Au plus bas dans les années 90/2000 ? Le tennis italien a progressivement abandonné l’organisation des tournois de première catégorie avant de s’y coller de nouveau depuis dix ans. Résultat, le pays de Zucchero est celui qui abrite le plus de tournois challengers sur son sol. Une vingtaine, contre 27 aux Etats-Unis, où la taille de la population et les moyens financiers pour monter des tournois n’ont rien à voir. « Du coup on n’a pas besoin de voyager loin pour jouer, expliquait Berrettini il y a deux ans au NY Times. Ça aide aussi parce que c’est moins cher. On peut aller sur les tournois, avec un kiné, un préparateur physique, un coach. Et puis les tournois locaux permettent d’obtenir des wild-cards, qui permettent à leur tour d’engranger de l’expérience plus vite que les autres. »

L’émulation par le groupe

Quand on parle de tennis, le sport le plus individuel et concurrentiel qui soit, on a tendance à oublier que l’émulation par l’exemple peut décomplexer une génération. Ricardo Piatti ne se lasse jamais d’expliquer à quel point la finale féminine 100 % italienne entre Vinci et Pennatta à l’US Open 2015 « a changé la mentalité du tennis italien. Tout le monde s’est mis à croire que c’était possible, les entraîneurs aussi ». Exactement la même logique qui a poussé Tsonga, Monfils ou Simon à se dépasser, quand Gasquet perçait sur le circuit avant eux. Chez les hommes, la demi-finale surprise de Cecchinato, en 2018, a débloqué un verrou mental chez tous ses potes. « Si le 71e mondial, qui n’est pas monstrueux quand on s’entraîne avec lui, peut taper Djoko à Roland, pourquoi pas nous ? », reconnaissait Berrettini au moment où il est sorti du bois.

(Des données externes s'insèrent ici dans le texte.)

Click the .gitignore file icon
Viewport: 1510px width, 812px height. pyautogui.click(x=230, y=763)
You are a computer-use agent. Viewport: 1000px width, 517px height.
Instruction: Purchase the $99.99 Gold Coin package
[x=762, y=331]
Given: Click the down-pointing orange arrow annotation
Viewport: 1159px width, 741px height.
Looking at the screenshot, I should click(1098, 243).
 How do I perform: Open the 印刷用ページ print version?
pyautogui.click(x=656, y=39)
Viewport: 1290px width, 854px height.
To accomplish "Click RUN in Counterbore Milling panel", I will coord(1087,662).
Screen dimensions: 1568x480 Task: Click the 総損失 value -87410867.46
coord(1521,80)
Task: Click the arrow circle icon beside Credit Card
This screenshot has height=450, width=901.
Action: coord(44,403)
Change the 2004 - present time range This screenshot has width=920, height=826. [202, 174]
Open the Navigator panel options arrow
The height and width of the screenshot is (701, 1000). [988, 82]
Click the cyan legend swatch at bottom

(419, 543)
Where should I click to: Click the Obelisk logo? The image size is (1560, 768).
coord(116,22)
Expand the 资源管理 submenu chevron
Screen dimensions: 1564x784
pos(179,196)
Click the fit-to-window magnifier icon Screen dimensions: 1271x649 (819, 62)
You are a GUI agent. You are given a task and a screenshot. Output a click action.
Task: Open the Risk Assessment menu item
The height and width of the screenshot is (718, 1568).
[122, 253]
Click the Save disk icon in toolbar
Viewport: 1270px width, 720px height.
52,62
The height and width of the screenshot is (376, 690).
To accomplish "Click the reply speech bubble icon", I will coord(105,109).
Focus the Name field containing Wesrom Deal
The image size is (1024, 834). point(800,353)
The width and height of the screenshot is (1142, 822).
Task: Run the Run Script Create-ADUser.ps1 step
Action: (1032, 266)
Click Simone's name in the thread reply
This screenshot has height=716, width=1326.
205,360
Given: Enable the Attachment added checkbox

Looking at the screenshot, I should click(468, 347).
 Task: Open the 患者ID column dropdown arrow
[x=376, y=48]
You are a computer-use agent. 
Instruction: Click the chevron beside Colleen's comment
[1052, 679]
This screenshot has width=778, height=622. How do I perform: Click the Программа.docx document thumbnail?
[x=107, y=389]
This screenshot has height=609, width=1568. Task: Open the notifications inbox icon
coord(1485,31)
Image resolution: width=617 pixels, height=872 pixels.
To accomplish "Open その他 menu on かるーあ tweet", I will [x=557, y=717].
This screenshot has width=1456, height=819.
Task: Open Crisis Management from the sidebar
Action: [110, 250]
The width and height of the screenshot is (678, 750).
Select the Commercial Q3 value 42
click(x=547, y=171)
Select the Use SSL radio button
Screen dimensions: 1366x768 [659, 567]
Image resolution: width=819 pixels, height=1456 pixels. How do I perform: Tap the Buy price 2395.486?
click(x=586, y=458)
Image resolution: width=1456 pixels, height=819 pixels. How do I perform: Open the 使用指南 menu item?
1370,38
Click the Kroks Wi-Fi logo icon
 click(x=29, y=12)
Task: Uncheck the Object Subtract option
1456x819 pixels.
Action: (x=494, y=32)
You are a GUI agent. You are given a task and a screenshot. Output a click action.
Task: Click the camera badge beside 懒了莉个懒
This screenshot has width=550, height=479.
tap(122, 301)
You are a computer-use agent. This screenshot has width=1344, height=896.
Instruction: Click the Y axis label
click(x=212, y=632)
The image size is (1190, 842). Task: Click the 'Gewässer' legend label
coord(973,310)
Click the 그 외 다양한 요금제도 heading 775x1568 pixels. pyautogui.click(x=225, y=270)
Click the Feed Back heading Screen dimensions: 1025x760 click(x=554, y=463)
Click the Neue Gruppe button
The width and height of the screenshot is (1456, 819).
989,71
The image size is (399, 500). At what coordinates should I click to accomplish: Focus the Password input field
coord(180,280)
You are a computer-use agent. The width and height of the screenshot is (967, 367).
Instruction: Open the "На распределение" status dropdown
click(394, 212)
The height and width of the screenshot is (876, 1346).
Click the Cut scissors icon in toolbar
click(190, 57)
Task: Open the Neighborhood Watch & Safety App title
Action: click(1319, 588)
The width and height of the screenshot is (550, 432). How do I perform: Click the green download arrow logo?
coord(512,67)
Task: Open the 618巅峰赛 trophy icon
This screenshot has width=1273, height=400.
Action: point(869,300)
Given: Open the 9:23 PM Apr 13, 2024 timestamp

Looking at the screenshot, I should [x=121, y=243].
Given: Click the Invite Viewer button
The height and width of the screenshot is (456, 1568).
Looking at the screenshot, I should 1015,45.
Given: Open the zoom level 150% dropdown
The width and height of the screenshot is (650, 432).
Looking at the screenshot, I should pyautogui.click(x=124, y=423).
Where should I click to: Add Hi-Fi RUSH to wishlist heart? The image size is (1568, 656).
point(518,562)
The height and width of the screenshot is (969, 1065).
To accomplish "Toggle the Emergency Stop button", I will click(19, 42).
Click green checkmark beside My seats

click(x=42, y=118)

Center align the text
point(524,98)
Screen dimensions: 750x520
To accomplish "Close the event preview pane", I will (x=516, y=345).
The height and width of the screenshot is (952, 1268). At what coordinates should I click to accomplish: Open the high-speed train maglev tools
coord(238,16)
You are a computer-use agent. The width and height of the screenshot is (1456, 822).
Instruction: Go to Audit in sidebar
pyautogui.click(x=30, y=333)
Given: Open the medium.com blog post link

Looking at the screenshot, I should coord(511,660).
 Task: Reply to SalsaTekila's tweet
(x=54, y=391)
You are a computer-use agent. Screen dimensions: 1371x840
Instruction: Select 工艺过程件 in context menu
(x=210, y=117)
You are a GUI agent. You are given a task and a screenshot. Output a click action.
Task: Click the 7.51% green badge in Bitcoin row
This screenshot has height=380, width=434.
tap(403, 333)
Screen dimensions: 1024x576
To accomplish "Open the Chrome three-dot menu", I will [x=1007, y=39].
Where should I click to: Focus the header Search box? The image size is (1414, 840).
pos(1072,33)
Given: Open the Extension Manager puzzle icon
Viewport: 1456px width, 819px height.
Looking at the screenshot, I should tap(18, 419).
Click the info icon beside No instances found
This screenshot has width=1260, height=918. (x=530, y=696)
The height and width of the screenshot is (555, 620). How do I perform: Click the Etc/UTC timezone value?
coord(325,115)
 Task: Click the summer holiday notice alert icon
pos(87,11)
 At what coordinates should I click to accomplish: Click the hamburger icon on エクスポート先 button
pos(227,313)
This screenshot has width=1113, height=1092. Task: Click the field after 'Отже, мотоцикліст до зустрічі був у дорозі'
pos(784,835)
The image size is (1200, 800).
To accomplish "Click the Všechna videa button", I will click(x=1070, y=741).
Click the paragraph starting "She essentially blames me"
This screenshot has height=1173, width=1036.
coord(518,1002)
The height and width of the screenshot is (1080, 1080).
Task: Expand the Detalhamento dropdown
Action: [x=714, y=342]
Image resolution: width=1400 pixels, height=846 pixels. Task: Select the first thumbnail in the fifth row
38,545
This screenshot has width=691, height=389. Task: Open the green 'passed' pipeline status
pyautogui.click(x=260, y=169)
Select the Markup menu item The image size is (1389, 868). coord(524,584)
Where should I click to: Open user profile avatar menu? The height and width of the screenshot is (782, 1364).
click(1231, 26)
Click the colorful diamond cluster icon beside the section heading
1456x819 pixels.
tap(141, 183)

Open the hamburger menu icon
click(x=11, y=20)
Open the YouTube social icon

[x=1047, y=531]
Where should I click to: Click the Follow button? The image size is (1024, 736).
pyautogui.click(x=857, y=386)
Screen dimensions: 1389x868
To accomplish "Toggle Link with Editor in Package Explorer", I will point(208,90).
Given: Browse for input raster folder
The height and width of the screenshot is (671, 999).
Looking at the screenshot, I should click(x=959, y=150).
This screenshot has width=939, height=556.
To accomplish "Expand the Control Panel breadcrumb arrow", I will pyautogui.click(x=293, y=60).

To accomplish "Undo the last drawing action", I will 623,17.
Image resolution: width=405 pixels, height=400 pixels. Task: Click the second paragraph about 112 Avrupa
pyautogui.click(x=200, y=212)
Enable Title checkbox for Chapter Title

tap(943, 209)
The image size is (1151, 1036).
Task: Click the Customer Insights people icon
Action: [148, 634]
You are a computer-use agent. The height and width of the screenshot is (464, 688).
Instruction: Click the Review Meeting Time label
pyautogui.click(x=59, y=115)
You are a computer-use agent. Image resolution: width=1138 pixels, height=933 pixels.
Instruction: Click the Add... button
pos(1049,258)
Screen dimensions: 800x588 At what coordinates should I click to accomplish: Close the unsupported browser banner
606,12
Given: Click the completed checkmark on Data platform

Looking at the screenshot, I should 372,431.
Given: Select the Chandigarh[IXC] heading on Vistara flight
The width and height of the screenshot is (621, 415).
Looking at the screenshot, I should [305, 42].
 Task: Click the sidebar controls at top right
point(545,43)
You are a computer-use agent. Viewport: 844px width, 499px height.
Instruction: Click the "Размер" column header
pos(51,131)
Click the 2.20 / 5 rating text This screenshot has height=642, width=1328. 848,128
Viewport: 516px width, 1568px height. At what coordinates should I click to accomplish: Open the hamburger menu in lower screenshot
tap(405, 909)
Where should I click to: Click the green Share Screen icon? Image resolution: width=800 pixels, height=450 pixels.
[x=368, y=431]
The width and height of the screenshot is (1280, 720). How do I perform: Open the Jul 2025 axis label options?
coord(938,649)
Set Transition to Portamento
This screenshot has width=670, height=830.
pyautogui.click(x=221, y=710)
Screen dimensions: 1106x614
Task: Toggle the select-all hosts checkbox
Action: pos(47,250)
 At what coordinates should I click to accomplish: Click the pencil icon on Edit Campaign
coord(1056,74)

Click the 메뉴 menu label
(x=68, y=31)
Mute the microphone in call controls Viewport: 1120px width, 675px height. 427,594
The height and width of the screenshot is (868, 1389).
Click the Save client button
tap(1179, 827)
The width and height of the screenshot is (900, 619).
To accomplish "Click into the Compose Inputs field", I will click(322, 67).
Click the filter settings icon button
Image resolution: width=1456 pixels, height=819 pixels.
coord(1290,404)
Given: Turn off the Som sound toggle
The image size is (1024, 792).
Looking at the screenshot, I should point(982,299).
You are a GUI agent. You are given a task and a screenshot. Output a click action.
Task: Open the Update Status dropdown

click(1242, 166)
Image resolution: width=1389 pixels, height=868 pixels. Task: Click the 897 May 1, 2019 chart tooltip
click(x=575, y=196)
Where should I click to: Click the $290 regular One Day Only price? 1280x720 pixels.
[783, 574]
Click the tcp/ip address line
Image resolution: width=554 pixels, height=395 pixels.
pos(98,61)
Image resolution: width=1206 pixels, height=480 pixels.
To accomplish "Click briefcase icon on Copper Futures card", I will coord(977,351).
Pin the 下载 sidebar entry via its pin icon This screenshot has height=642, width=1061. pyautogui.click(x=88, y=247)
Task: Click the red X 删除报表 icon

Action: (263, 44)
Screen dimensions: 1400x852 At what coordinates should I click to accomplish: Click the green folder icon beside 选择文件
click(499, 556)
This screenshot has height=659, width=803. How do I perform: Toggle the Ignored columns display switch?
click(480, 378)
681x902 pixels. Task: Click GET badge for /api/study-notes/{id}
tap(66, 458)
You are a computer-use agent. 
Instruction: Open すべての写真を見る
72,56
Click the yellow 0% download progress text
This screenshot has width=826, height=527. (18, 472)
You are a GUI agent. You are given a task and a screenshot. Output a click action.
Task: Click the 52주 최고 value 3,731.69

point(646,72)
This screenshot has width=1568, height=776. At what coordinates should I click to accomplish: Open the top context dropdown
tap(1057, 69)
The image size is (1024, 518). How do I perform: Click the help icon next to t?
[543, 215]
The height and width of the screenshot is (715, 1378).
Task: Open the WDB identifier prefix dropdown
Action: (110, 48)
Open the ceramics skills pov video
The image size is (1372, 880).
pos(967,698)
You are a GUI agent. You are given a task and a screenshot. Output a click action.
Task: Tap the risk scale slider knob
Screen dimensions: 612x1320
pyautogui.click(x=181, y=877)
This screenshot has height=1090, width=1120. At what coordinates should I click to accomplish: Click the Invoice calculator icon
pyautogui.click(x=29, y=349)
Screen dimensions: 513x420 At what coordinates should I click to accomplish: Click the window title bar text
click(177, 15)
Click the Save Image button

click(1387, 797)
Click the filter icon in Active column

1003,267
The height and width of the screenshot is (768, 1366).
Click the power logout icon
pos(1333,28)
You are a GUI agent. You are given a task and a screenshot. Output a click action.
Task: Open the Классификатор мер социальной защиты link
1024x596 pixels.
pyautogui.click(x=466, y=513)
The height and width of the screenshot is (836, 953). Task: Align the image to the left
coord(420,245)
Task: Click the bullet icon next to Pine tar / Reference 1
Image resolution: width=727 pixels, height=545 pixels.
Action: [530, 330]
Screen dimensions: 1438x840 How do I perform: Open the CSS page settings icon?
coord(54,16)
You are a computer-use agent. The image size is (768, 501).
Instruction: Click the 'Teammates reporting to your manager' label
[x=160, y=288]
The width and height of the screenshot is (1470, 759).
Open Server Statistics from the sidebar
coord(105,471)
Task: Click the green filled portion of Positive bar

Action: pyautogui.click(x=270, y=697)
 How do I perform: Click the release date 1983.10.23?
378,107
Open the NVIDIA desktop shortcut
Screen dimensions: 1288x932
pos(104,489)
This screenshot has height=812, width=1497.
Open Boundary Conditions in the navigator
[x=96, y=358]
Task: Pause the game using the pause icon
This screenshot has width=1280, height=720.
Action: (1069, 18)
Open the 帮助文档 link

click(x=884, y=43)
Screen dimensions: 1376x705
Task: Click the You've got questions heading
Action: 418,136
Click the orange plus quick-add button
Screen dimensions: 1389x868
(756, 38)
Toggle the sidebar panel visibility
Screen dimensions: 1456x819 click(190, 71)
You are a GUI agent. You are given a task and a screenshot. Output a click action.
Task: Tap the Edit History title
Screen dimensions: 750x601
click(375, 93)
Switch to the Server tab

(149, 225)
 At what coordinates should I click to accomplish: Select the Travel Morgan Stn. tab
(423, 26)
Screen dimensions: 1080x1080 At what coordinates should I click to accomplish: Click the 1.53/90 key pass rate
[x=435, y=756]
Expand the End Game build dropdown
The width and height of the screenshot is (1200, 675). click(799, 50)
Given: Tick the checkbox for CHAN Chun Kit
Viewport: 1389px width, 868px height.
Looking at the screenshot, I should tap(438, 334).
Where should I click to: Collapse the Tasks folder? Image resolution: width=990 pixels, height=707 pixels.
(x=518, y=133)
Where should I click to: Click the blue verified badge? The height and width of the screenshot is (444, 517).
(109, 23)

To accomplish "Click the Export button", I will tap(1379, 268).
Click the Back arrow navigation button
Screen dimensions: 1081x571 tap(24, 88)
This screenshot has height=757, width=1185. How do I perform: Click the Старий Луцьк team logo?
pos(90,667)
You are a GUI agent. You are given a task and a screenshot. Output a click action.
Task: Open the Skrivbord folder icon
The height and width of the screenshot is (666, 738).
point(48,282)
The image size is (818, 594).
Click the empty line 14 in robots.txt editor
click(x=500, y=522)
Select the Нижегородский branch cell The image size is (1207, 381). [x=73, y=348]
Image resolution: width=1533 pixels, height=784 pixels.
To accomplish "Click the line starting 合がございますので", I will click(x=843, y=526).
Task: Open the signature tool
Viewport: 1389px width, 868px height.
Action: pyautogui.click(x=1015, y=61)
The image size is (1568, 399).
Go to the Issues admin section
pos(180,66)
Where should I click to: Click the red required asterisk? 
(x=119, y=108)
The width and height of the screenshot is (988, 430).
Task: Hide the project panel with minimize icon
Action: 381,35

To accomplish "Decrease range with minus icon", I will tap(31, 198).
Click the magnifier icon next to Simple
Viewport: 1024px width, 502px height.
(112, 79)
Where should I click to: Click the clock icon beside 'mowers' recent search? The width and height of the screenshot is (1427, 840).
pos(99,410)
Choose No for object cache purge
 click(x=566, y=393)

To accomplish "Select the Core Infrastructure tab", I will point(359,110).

Des profils complémentaires

L’émergence de cette génération aurait pu produire trois ou quatre gars de la même trempe, mentalement et techniquement. Mais rien de tout ça. Nos trois bersagliers ne se ressemblent en rien. Berrettinni ? Service de bison et coup droit laser, à l’américaine. Sinner ? Joueur ultra-complet et toujours à l’attaque. Musetti ? La créativité à l’italienne, avec un peu de comédie à la Fognini, parfois. On demande à Benjamin Bonzi, qui en a joué deux sur trois plusieurs fois.

« Je me suis retrouvé en 2017 sur les Challenger avec Berrettini, franchement, c’était insupportable. Il jouait beaucoup trop bien et tapait beaucoup trop fort en coup droit. Musetti n’a pas le même profil. Il sent bien le jeu, il crée beaucoup d’incertitudes avec son revers, un peu comme Wawrinka, et ça, c’est très fort. Il a sûrement le potentiel d’un top 10, mais après ça reste un Italien. Il roule un peu des mécaniques, il aime bien se regarder sur le terrain. Quand ça ne se passe pas très bien, il parle beaucoup et se tend vite. » On pourrait bien en avoir un aperçu face à Djokovic.